MassMutual-Owned Fintech Flourish Launches a New Service


A fintech company owned by MassMutual is launching a service that lets registered investment advisors (RIAs) and their clients tap into bitcoin investments.
Flourish’s new service, dubbed Flourish Crypto, reflects the growing intersection between traditional finance and the digital asset space, and it’s a bet on what the company says is a growing demand among financial advisory clients for bitcoin.
The offering is being launched in partnership with Paxos, which is supporting the execution and custody side of things. The New York-based startup has inked key relationships with payments and financial services firms in recent months, including last year’s landmark deal with PayPal and, more recently, a deal with Interactive Brokers. Paxos announced a $300 million funding round this past spring.
Ben Cruikshank, head of Flourish, said that the new service grew out of conversations with its customer base of financial advisors. “We’ve heard from countless advisors that they are fielding questions about crypto on a daily basis — and that they don’t have the right solutions to meet this growing client demand or to compete with offerings from retail trading platforms and wirehouses,” he said.
Flourish operates independently from MassMutual, but the insurance giant made waves in December when it bought $100 million in bitcoin through NYDIG. At the time, MassMutual also became an equity investor in NYDIG.
In conjunction with today’s announcement, MassMutual chief investment officer Tim Corbett penned a blog post outlining the insurance company’s views on digital assets and bitcoin in particular.
“We have come to view bitcoin as a potential store of value over the long-term,” Corbett wrote, referring to last year’s $100 million investment. “Bitcoin’s unique characteristics — including digital scarcity, known supply growth, transfer characteristics, and a hard cap on the total number of tokens — open the possibility that it may serve as a kind of “digital gold,” with the potential for significant price appreciation.”

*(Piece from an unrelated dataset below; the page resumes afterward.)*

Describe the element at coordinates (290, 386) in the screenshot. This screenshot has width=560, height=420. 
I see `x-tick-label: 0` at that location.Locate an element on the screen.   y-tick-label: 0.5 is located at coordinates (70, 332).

“At the same time, the asset class is new and still undergoing price discovery, with significant volatility, uncertainty, and risk,” Corbett continued. “We believe that the volatility will decrease as more institutions take positions in the space, but it will take multiple market cycles before we have robust data to further describe the characteristics of the investment, such as correlations to other asset classes or whether it will serve as an inflation hedge.”
That Flourish is moving to capture a piece of the demand for bitcoin among clients of financial advisors is perhaps unsurprising, given that recent years have seen other financial services firms, including those focused on retirement accounts, making similar forays. Choice by Kingdom Trust, for example, explained recently to The Block’s Ryan Weeks how the company aims to help clients buy bitcoin within their retirement accounts.

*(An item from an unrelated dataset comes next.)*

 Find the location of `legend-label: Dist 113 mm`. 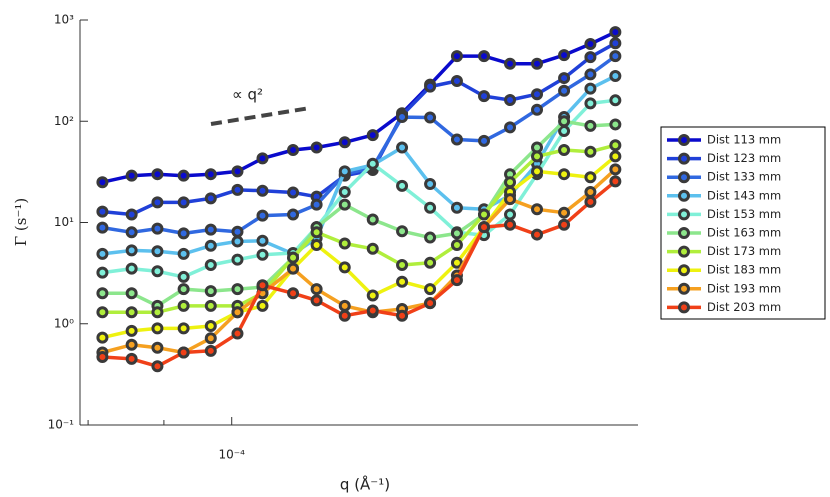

Flourish’s approach is to offer a one-stop spot for advisors to help their clients access bitcoin. Though bitcoin has been considered a commodity by U.S. regulators since 2015, tax reporting hurdles and a lack of familiarity among some advisors — and those fielding calls from prospective clients specifically — opens the door for firms like Flourish to make those processes simpler.
“We listened to our clients and built Flourish Crypto with the flexibility advisors need around integrations, trading, branding, and compliance,” Cruikshank said. “Advisors can now keep these assets within their orbit and offer a crypto solution as part of each client’s holistic financial plan.”